DuckDuckGo anuncia bloqueador de rastreadores em apps para Android

O DuckDuckGo anunciou, ainda em testes, um sistema de proteção contra rastreamento em apps no Android. O recurso lembra ou foi inspirado pela Transparência no Rastreamento em Apps (ATT, na sigla em inglês) da Apple, mas o funcionamento é diferente: o app cria uma VPN local e por ela filtra os rastreadores. É o mesmo sistema de outros bloqueadores consolidados para Android, como Blokada e AdAway.

É preciso inscrever-se em uma lista de espera para usufruir do recurso do DuckDuckGo em seu app: entre nas configurações, depois em Privacy e, no campo App Tracking Protection, toque em Join the Private Waitlist.
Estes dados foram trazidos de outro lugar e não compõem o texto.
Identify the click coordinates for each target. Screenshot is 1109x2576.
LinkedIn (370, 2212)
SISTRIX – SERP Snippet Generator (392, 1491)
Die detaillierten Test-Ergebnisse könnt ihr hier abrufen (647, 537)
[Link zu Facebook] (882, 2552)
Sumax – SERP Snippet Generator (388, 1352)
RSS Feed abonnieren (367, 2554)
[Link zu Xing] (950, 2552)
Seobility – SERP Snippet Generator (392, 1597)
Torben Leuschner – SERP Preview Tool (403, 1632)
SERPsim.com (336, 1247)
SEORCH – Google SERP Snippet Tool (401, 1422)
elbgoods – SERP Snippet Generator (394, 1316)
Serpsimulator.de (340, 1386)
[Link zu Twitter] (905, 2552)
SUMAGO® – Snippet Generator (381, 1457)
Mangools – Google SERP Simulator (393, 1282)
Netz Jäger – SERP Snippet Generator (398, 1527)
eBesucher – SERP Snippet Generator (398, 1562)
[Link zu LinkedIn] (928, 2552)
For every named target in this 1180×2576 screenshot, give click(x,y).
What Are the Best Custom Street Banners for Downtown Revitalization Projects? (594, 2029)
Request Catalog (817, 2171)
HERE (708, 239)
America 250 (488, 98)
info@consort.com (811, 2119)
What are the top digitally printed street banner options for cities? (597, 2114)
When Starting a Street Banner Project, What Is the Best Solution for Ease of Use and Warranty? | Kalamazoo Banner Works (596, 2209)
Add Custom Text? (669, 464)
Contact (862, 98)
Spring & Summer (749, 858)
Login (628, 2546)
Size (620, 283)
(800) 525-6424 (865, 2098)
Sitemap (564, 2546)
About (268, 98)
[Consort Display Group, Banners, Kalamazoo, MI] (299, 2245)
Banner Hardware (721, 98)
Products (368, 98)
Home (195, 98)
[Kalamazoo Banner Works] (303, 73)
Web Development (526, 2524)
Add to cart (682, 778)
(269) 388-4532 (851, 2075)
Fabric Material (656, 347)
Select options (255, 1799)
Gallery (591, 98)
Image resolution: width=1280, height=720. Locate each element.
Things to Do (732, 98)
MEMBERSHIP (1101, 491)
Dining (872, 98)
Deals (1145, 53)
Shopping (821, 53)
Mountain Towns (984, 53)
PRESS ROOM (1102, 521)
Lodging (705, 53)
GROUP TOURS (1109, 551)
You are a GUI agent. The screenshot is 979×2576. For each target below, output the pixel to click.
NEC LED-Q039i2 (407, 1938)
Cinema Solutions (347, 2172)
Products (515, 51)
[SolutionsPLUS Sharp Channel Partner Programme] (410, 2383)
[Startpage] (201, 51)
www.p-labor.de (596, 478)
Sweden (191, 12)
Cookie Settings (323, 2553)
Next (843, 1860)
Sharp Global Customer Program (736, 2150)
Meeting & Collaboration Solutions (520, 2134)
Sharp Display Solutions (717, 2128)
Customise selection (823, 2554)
Via DuckDuckGo (em inglês).

Facebook continua coletando dados de menores de idade para segmentar anúncio

Em julho, o Facebook (ou Meta, como preferir) prometeu que passaria a segmentar anúncios a menores de idade apenas pelos critérios de idade, gênero e localização. Em outras palavras, que deixaria de mostrar anúncios por interesses ou hábitos de navegação a esse público.

Uma pesquisa conduzida pela Fairplay, Reset Australia e Global Action Plan demonstrou a promessa não está sendo cumprida.

As pesquisadoras Elena Yi-Ching Ho e Rys Farthing criaram perfis fictícios de três jovens, de 13 e 16 anos, e descobriram que embora suas atividades dentro dos apps do Facebook não sejam gravadas, o que eles faziam fora, em outros sites e apps, sim. Esses dados seriam utilizados, segundo materiais promocionais do Facebook, para o direcionamento automatizado de anúncios, por inteligência artificial.

“Usando esses dados do Pixel do Facebook, o Facebook consegue coletar dados de outras abas e páginas do navegador que as crianças abrem e capturar informações como em quais botões elas clicaram, quais termos elas pesquisaram e quais produtos compraram ou colocaram nos carrinhos (‘conversões’)”, escreveram elas no relatório (PDF). “Não há motivos para armazenam esse tipo de dado de conversão exceto para abastecer o sistema de entrega de anúncios.”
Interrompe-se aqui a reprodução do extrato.